* Задача:
Процитируйте материал, начиная со строки, в которой есть «You are a computer-use agent.», и вплоть до самого его конца. Изображения в ответ не включайте.

-----

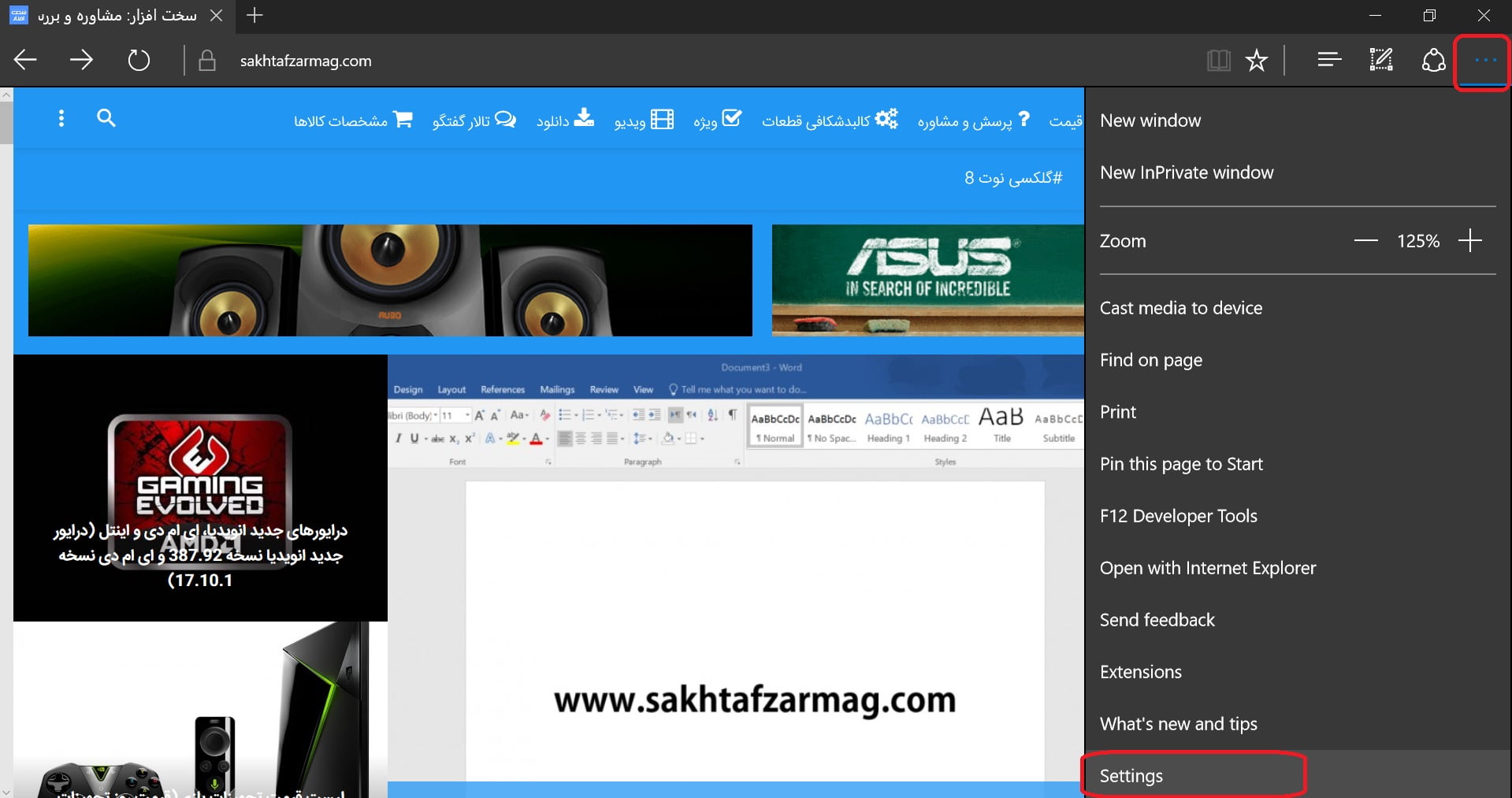Add page to favorites with star icon
This screenshot has height=798, width=1512.
pos(1256,60)
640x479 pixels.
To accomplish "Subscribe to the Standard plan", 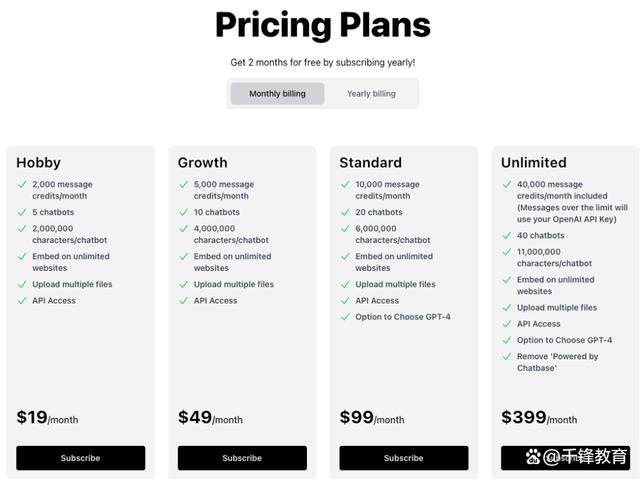I will (404, 458).
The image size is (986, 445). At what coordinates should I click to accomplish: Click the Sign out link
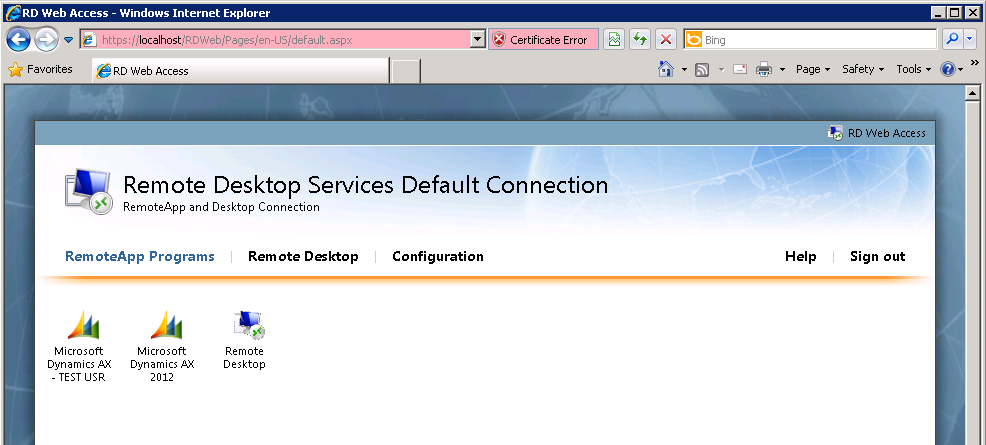(x=877, y=256)
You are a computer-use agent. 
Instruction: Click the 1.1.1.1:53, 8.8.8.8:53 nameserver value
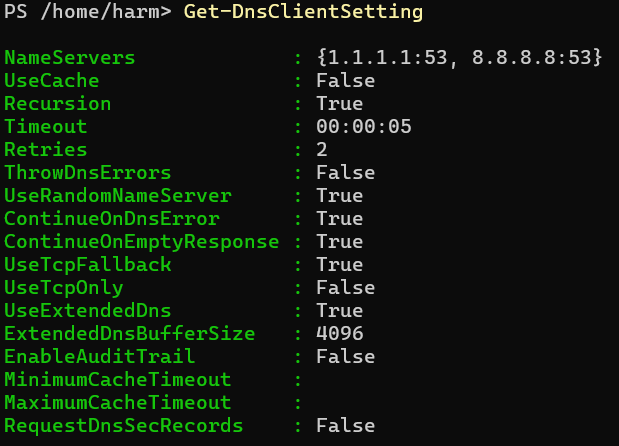click(459, 58)
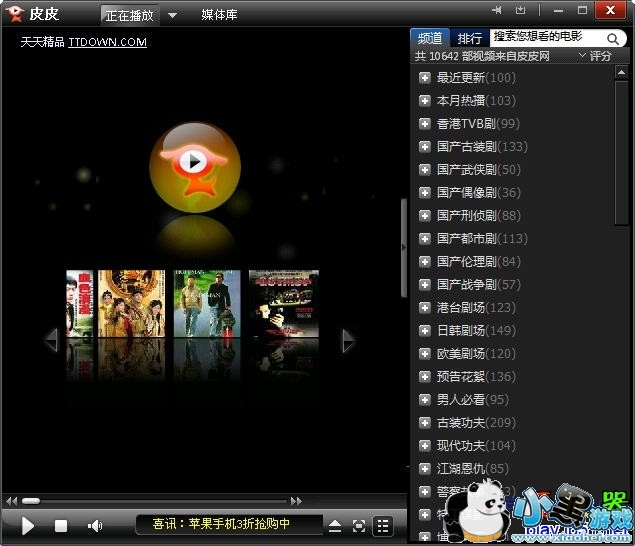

-----

* Результат упражнения:
You are a computer-use agent. 
Instruction: Click the 1.1.1.1:53, 8.8.8.8:53 nameserver value
click(459, 58)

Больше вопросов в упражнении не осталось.